As of spring 764, Pugu was in a standoff with the imperial troops, but without open hostilities yet. At the suggestion of Yan Zhenqing and Lai Baoyu's cousin Li Baozhen (李抱真), Emperor Daizong publicly commissioned Guo Ziyi (who had been relieved of military commands for years but who earlier in the year had been put in charge of recapturing Chang'an after a Tibetan incursion briefly captured Chang'an and forced Emperor Daizong to flee) as the commander of Shuofang forces, hoping that the commission would cause Pugu's army to peel away from Pugu on its own. Meanwhile, Pugu, despite his mother's opposition, finally sent Pugu Yang to launch an attack on Taiyuan, but Pugu Yang was repelled by Xin. Subsequently, when Pugu Yang mishandled a dispute between Han and non-Han soldiers, the Han soldiers rose and killed him. When Pugu Huai'en reported Pugu Yang's death to his mother, his mother, angry that he had rebelled against the imperial government, tried to kill him, but Pugu escaped his mother's attack and fled with a small detachment to LIngwu, taking up position there. (Emperor Daizong subsequently welcomed Pugu Huai'en's mother to Chang'an and treated her with respect until her death later in the year.) The remaining Shuofang forces in the Fen Prefecture region all submitted to Guo.

Pugu regathered his strength once he took up position at Lingwu. Emperor Daizong, still hoping that Pugu would change his mind, treated Pugu's family members with respect, and further issued an edict praising Pugu for his contributions and maintaining his title as Prince of Da'ning, and further offering to promote him to be Taibao (太保, one of Sanshi (三師) -- honorific offices even higher than the Three Excellencies), but summoning him to Chang'an. Pugu refused. Meanwhile, news came that Pugu had entered into an alliance with Tibet and Uyghur and were planning to attack Chang'an. Emperor Daizong had Guo take up position at Fengtian (奉天, in modern Xianyang, Shaanxi) to defend against such potential attack. When Pugu, allied with Uyghur and Tibet, did attack in winter 764, Guo was able to repel it.
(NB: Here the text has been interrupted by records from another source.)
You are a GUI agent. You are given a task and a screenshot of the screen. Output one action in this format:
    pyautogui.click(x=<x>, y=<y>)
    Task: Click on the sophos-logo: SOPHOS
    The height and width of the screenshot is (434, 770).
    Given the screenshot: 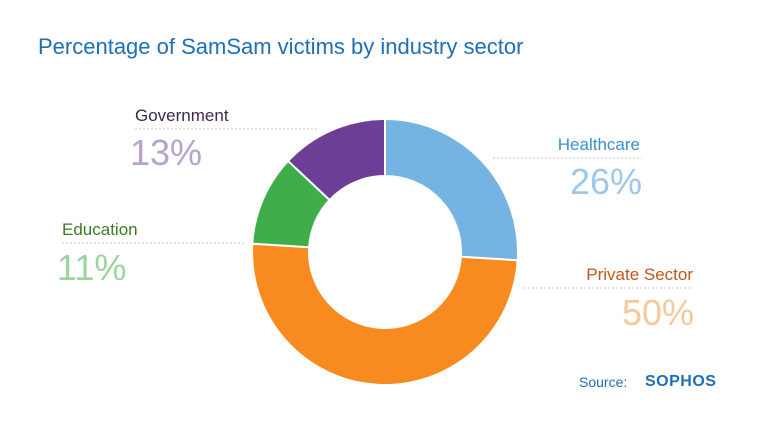 What is the action you would take?
    pyautogui.click(x=681, y=382)
    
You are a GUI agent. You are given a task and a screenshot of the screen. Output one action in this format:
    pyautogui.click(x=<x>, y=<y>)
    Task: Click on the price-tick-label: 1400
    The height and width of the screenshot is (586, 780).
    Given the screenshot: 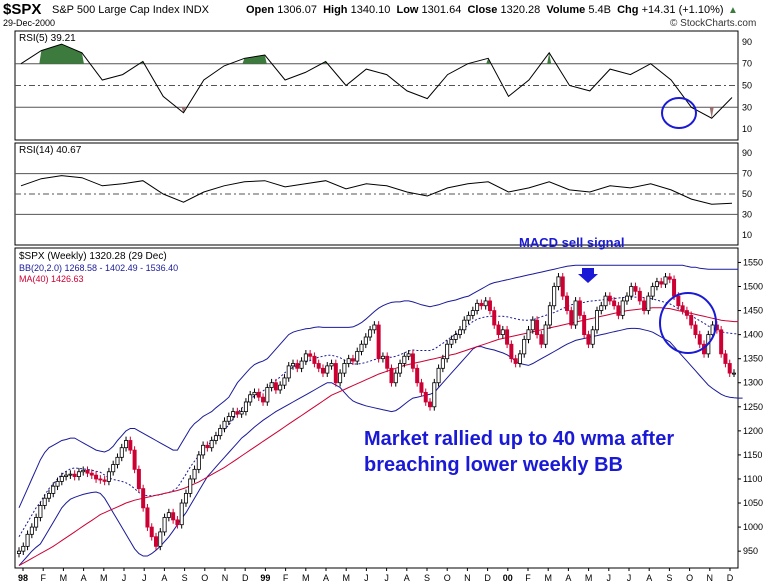 What is the action you would take?
    pyautogui.click(x=753, y=335)
    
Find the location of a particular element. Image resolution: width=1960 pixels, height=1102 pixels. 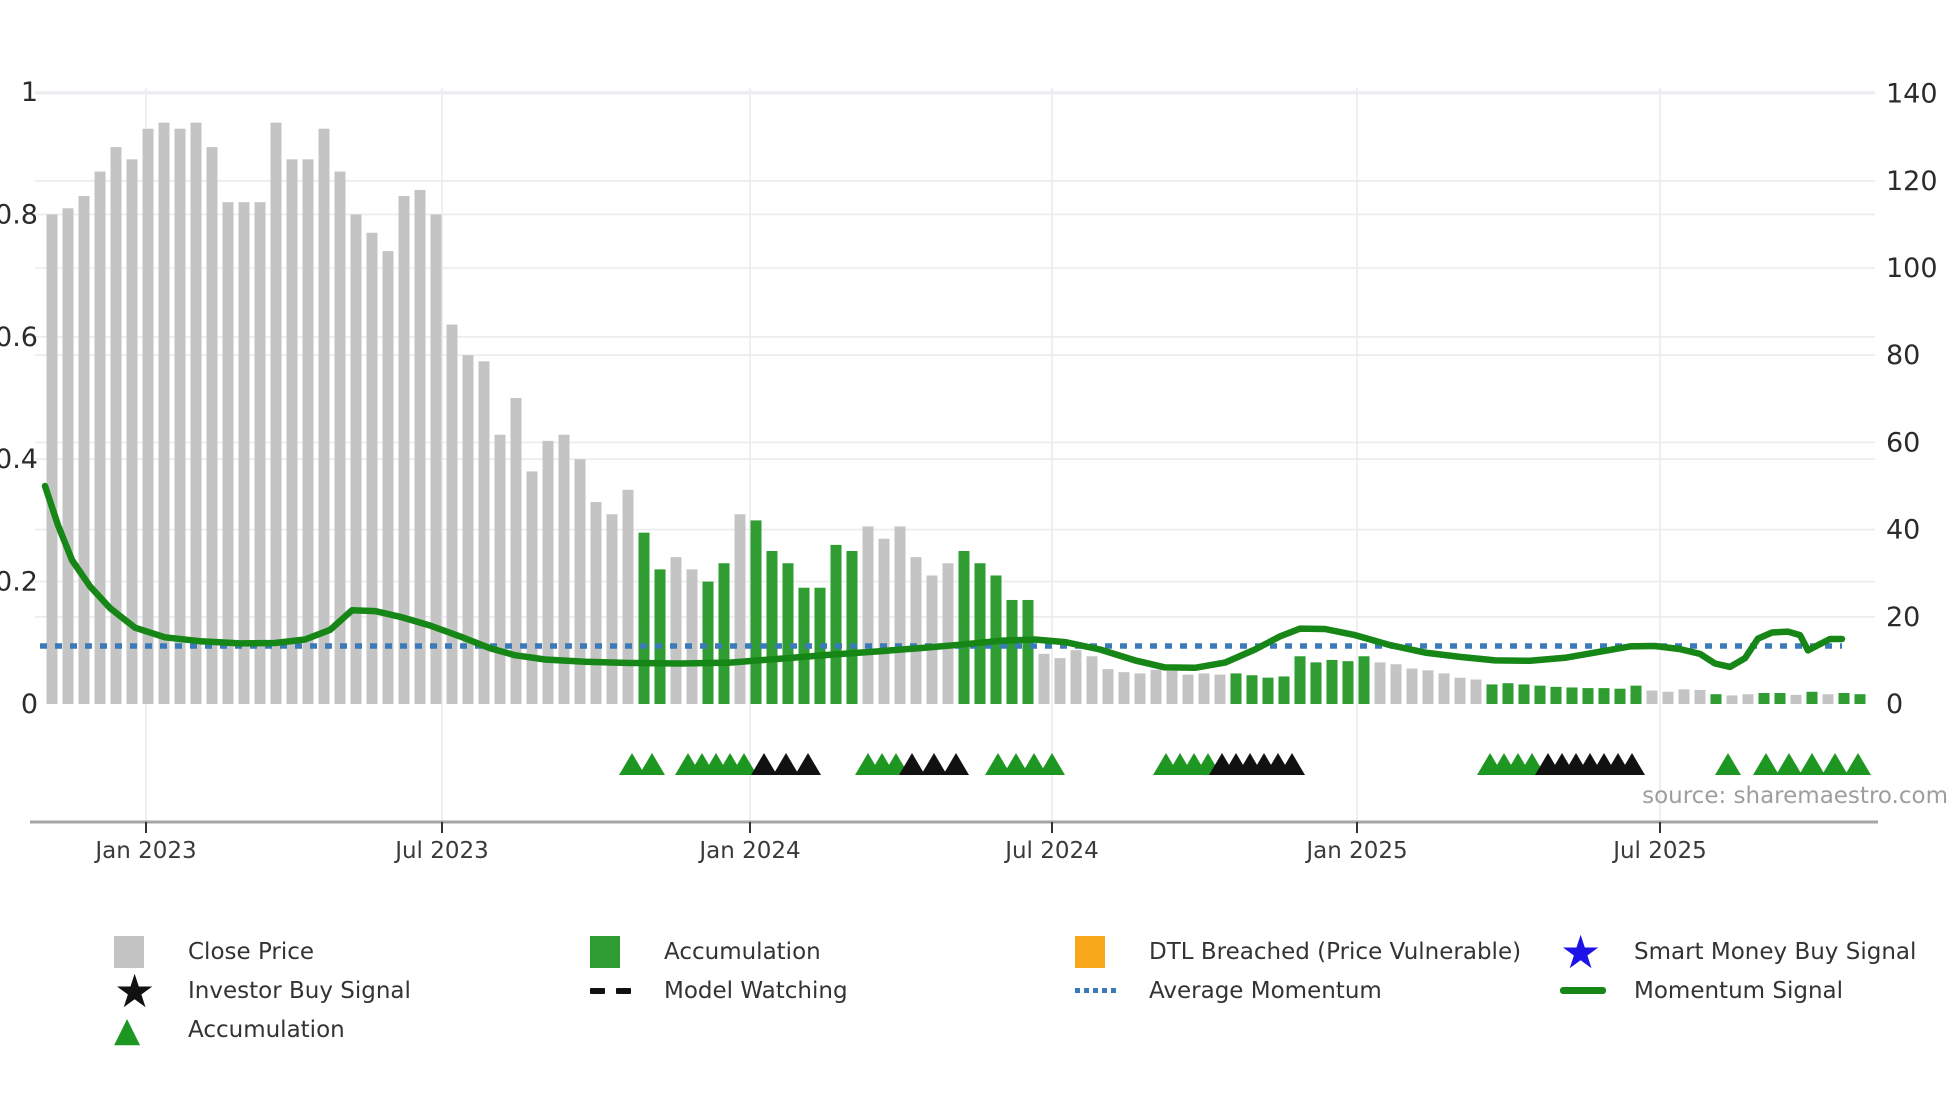

legend-label: Accumulation is located at coordinates (266, 1030).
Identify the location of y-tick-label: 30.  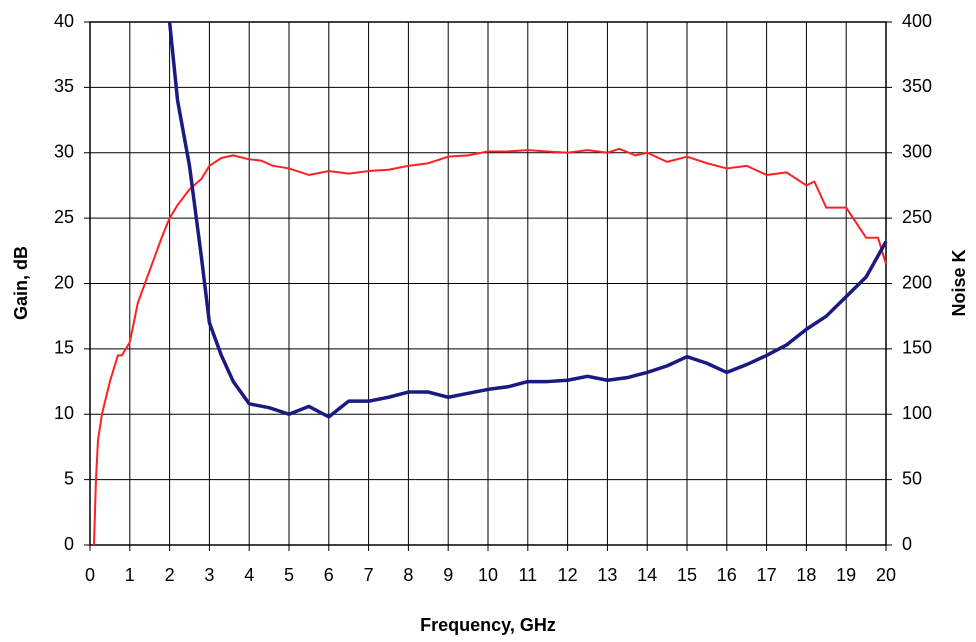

In fall 765, Pugu, Uyghur, and Tibet launched another attack on Chang'an, but Pugu died on September 27, blunting the attack. Guo subsequently persuaded the Uyghur forces to withdraw, and Tibetan forces, fearing a joint attack by Uyghur and Tang, also withdrew. Pugu's generals, including Pugu's nephew Pugu Mingchen (僕固名臣), largely submitted to Guo, ending the threat. Despite Pugu's rebellion, Emperor Daizong still remembered his contributions and mourned his death. Subsequently, after Pugu's older daughter died, Emperor Daizong created Pugu's younger daughter Princess Chonghui and married her to Yaoluoge Yidijian as well.